Peanut allergies more common in children from higher-income families

11/13/2012

Children from high-income families are more likely to have peanut allergies, according to a new U.S. study.

Researchers say the findings support the hygiene hypothesis about the origins of allergies: an over-clean environment suppresses a child’s immune system development, boosting their chances of developing allergies.

The study, part of a presentation at the American College of Allergy, Asthma and Immunology’s annual meeting, saw researchers mine U.S. health data from 2005 to 2006, looking at socio-economic status and peanut sensitivities.

When they looked closely at children aged one to nine, those from families with high incomes had a greater sensitivity to peanuts.

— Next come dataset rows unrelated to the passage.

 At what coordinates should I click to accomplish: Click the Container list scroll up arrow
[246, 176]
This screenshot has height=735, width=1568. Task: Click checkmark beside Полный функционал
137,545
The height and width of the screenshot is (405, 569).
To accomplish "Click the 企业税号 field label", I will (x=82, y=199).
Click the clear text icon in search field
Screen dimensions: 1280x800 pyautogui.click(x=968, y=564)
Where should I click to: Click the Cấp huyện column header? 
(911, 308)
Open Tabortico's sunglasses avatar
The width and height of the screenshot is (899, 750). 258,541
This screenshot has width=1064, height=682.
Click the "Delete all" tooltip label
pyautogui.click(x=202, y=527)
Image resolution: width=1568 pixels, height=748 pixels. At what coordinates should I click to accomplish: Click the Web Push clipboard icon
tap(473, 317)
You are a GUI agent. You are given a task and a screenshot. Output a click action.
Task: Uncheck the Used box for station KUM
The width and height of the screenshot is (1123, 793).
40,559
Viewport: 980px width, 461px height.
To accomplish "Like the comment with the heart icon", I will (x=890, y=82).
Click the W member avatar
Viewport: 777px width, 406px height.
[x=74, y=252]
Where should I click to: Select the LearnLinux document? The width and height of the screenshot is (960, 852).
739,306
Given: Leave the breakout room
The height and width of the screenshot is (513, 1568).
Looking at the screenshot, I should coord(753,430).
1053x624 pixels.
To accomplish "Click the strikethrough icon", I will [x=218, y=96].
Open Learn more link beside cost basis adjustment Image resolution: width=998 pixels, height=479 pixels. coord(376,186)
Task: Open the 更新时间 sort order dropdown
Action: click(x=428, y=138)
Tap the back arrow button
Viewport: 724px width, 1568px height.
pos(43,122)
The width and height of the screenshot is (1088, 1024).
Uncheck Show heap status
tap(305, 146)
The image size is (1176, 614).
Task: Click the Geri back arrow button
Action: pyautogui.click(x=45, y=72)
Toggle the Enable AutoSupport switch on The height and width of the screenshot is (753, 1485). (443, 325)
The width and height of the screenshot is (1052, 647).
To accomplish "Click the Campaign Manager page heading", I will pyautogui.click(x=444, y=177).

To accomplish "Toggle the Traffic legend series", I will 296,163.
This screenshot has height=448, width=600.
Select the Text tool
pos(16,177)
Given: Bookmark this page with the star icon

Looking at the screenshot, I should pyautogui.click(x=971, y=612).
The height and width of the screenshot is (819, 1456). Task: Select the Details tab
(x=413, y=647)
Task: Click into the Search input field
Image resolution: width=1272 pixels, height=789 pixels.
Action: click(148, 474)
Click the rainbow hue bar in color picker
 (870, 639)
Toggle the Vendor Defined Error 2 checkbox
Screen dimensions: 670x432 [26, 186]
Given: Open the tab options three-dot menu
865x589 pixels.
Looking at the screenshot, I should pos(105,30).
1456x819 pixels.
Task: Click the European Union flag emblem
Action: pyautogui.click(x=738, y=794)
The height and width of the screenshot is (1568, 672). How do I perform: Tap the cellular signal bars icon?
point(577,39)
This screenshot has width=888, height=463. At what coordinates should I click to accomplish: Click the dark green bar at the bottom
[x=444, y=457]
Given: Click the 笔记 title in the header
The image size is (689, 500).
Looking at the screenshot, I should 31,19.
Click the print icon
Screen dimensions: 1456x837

But according to some experts, it’s a leap to link these numbers to the hygiene hypothesis.

“Just because someone is in a higher socio-economic status doesn’t mean they live more cleanly,” Dr. Susan Waserman, allergist and clinical immunologist at McMaster University, told the Toronto Star. She added that it is “offensive” to suggest people with lower incomes do not live in clean homes.

Waserman said the reason for this phenomenon might actually be much simpler: people with higher incomes can afford allergists and better medical care. They may read more about allergies and may be more inclined to have their kids tested.

Some 2.5 million Canadians suffer from at least one food allergy, according to Anaphylaxis Canada. Peanut allergies affect about 2 in 100 kids.